▶ [Extracted entries]:
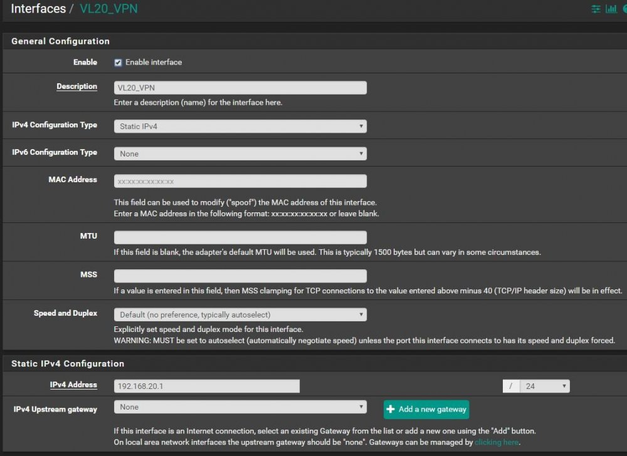Focus the Description text field
This screenshot has height=456, width=627.
coord(240,88)
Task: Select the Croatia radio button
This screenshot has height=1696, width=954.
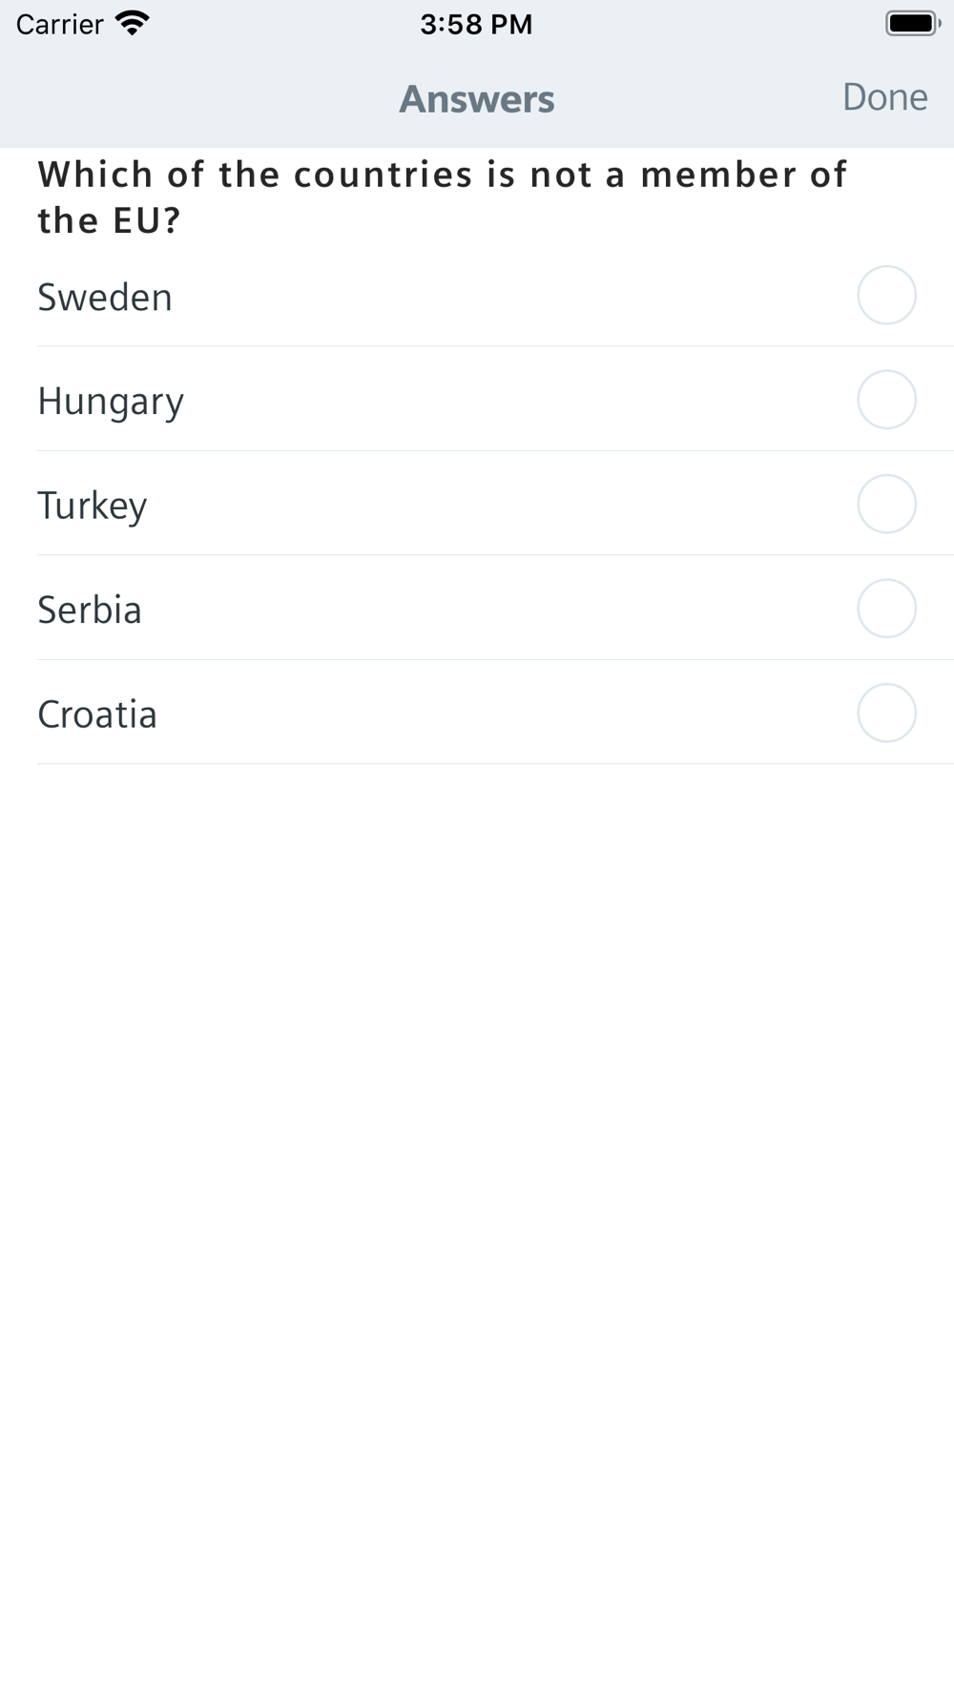Action: coord(886,713)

▶ [Work instructions]: Can you copy every line above verbatim, omitting the pictures?

▶ [Result of this exercise]:
Focus the Description text field
This screenshot has height=456, width=627.
coord(240,88)
Task: Select the Croatia radio button
This screenshot has height=1696, width=954.
Action: coord(886,713)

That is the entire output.